То же – в единстве разноликого по элементам слога. «Будет, будет все поле с облогами и дорогами…» и т. д. – текст окрашивается ассоциациями причитаний, которыми мыслят о своей гибели и сами казаки и которые будут раздаваться в селах, то есть окрашивается в тона фольклора; затем возникает сентенция, размышление умудренного жизнью человека, некоего патриарха из народа («не погибает ни одно великодушное дело»), наконец речь приобретает колорит поэзии, высокой, одновременно и эпически-народной и книжной; это уже речь поэта; следовательно, колорит речи сливает в общности потока периодов начала лично-поэтические с фольклорными, начала слога автора и его героев, писателя и народа. Таково задание, проступающее в стилистике «Тараса Бульбы» и разрешаемое в нем в ряде мест нарочито и довольно прямолинейно. Впрочем, следует помнить, что ряд мест из повести, приведенных в виде примеров этого разрешения данной задачи, относится ко второй редакции повести, то есть создавался в то время, когда уже Гоголь далеко ушел в создании «Мертвых душ», где эта же проблема разрешалась шире, более последовательно и менее нарочито. Гоголь мог уже использовать при переработке «Тараса Бульбы» свой опыт, добытый в работе над «Мертвыми душами». Но было бы неправильно думать, будто указанные выше особенности изложения «Тараса Бульбы» вовсе отсутствовали в первой редакции его; достаточно указать на сцену первой главы, – мать ночью у изголовья сыновей и лирический монолог при этой сцене, – имеющуюся и в первой редакции; следовательно, и в этом отношении тенденции, заложенные в первой редакции повести, лишь более ярко и развернуто выявились во второй.
Таким образом, «я» рассказчика в «Тарасе Бульбе» стремится слиться с самосознанием изображенной в повести среды, то есть героического народа. Но ведь в повести о ссоре двух Иванов «я» рассказчика тоже как бы сливалось с точкой зрения изображенной там среды, то есть пошлости существователей.

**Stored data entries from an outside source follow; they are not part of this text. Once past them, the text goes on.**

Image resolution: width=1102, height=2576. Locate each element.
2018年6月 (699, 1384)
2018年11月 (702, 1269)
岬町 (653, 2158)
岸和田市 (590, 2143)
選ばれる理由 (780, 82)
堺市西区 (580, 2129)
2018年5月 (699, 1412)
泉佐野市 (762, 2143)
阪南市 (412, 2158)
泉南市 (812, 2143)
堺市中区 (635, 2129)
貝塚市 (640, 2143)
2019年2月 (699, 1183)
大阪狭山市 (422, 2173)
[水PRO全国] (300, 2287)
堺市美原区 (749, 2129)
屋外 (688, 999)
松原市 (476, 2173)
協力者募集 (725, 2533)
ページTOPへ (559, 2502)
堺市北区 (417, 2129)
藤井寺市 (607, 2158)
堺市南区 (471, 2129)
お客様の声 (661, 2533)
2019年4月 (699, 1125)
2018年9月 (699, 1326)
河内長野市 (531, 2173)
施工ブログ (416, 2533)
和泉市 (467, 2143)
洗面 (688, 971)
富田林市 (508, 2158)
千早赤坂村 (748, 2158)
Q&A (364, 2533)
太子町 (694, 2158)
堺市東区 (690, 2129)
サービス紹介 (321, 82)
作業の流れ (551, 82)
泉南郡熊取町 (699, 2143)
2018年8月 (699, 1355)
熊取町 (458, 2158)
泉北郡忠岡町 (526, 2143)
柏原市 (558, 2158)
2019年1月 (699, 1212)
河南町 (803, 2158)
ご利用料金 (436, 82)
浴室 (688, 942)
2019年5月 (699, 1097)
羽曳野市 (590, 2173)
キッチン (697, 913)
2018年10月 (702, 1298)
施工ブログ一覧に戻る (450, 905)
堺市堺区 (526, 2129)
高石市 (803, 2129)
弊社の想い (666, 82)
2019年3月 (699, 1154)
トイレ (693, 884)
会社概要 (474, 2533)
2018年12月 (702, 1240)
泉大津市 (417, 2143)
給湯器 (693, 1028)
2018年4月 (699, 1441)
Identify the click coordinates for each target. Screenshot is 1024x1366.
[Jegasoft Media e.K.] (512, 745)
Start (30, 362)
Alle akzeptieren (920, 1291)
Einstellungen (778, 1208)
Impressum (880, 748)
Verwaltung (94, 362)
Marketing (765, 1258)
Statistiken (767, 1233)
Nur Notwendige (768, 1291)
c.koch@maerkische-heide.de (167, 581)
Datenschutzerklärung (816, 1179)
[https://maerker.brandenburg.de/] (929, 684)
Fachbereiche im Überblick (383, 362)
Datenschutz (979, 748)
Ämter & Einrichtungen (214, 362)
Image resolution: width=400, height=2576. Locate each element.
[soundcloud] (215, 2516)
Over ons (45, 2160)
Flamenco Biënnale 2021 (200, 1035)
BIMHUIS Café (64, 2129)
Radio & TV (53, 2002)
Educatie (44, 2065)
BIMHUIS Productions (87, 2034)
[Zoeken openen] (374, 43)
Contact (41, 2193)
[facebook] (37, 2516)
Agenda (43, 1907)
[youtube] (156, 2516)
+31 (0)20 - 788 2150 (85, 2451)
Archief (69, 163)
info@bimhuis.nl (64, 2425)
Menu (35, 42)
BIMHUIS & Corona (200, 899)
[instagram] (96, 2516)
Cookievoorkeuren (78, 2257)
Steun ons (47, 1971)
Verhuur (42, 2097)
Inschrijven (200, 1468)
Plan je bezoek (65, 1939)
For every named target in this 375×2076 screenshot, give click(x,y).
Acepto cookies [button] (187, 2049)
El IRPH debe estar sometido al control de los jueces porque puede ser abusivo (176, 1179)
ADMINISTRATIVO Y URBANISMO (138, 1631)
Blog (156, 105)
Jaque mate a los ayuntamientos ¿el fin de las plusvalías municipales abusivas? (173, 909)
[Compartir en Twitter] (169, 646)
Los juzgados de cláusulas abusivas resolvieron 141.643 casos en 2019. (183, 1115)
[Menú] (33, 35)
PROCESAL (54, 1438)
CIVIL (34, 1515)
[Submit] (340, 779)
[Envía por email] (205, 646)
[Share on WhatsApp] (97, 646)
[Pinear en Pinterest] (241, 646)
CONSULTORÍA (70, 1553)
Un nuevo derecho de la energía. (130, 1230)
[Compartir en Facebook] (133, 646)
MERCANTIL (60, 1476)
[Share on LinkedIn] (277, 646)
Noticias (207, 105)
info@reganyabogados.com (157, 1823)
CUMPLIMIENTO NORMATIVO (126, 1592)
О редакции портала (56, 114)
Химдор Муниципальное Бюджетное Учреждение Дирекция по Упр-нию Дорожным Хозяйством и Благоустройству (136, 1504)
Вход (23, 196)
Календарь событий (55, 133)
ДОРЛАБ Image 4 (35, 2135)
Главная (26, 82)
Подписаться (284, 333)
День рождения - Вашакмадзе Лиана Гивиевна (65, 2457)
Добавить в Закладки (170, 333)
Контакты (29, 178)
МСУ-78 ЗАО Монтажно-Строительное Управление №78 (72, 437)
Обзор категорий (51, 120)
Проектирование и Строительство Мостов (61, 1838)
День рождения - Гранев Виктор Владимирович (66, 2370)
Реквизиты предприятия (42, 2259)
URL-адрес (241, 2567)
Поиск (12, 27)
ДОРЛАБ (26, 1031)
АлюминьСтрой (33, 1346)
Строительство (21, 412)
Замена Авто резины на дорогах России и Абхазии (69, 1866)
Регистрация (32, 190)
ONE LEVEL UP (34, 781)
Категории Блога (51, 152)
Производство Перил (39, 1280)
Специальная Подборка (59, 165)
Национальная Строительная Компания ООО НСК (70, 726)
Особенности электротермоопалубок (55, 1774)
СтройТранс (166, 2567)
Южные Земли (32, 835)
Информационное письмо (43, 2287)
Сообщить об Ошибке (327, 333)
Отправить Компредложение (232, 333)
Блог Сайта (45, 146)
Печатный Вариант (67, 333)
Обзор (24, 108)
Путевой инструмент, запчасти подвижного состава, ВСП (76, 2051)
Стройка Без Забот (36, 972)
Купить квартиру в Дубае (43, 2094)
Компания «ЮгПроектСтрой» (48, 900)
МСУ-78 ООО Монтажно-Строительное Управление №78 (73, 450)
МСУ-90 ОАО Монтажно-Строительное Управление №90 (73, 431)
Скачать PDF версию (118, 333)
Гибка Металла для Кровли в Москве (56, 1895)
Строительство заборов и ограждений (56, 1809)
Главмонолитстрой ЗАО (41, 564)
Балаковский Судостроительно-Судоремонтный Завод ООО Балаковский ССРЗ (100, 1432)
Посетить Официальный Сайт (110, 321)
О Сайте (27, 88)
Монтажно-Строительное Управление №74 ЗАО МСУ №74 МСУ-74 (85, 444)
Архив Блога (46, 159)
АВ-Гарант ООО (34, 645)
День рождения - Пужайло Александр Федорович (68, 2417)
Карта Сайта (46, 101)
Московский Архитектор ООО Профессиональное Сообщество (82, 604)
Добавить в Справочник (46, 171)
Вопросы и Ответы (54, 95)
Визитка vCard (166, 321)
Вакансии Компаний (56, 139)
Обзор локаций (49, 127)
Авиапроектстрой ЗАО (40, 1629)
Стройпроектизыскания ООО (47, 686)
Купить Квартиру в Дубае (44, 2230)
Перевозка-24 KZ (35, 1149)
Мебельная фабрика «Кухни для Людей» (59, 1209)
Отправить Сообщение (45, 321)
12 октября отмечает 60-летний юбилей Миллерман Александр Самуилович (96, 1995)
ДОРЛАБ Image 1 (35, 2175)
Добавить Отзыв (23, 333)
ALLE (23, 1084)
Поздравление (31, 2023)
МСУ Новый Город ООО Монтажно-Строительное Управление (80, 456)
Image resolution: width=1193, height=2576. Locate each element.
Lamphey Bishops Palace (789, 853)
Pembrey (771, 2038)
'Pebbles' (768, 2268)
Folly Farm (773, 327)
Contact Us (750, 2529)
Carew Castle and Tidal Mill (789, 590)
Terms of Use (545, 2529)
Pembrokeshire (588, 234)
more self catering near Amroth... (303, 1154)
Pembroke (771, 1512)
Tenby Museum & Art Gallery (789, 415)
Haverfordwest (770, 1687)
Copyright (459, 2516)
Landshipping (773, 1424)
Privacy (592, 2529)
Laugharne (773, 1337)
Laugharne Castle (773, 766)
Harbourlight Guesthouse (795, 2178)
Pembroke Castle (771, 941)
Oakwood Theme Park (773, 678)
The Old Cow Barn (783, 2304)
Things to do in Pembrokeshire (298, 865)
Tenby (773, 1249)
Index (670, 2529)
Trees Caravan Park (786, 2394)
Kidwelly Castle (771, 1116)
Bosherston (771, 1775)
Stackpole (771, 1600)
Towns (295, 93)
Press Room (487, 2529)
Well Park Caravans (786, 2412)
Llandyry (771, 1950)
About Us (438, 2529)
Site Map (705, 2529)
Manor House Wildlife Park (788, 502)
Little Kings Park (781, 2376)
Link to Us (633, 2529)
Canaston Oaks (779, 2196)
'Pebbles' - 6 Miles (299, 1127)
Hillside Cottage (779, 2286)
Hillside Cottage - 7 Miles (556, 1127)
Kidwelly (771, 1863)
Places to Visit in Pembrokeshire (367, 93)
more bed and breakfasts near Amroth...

Следовательно, в построении всей книги Гоголя эти два облика рассказчика противостоят друг другу, как и те уклады общественной жизни, которые их напитали и которые в них отразились. Но каждый из рассказчиков соотнесен со своей «средой», с объектом своего собственного рассказа так же, как другой. Они контрастны друг другу, но они и проявление одной и той же идеи автора, одной и той же структуры мысли, выраженной позитивно в одном (в «Тарасе Бульбе») и негативно в другом (в «Повести о том, как поссорился…»).